GTSI shares plunge on federal suspension

By Steven Overly
Capital Business Staff Writer
Monday, October 4, 2010; 8:43 PM

Shares of GTSI plummeted Monday after a federal agency temporarily barred the information technology company from new government contracts, and a potential suitor withdrew an offer to buy the Herndon-based company.

EyakTechnology of Dulles, or EyakTek as the company is known, has tried repeatedly in recent weeks to acquire GTSI and a spokesman said any future bids will depend on the impact of the suspension, which the U.S. Small Business Administration disclosed Friday afternoon.

GTSI stock tumbled 40 percent, or $2.90, Monday to close at $4.35 per share.

EyakTek had offered to buy GTSI for as much as $7.50 a share before rescinding the offer. GTSI had repeatedly rebuffed EyakTek's unsolicited offers, deeming them too low. GTSI owns 37 percent of EyakTek, a provider of infrastructure, security and information technology systems to the government.

The decision to temporarily suspend GTSI from new federal work came after the company's relationship with smaller contractors became the focus of an internal SBA examination and the subject of a report by The Washington Post.

In Friday's notice of suspension, the SBA accused GTSI of inappropriately using other firms to gain access to contracts allotted for small businesses.

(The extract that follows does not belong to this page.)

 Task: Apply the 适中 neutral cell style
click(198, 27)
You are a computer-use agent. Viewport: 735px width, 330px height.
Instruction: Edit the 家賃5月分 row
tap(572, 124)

The Post report said GTSI had teamed up with an Alaska native corporation called Eyak Corp. to form EyakTek and pursue government work. Under federal law, Alaska native corporations are eligible for certain contracts without competition.

In an open letter Friday, GTSI chief executive Scott W. Friedlander pledged to fight the allegations and "restore our good name." He added: "Until tonight, no government agency had made an allegation that GTSI had violated any law or regulations regarding this matter."

Eyak Corp., based in Cordova, Alaska, issued a response Monday to the Post's report. "We embrace a solemn responsibility to protect the interests of our shareholders, chief executive Rod Worl said in a statement. "We are proud to have observed both the letter and the spirit of the legal requirements of all of the government programs, specific contracts, and relevant legislation pertaining to our business."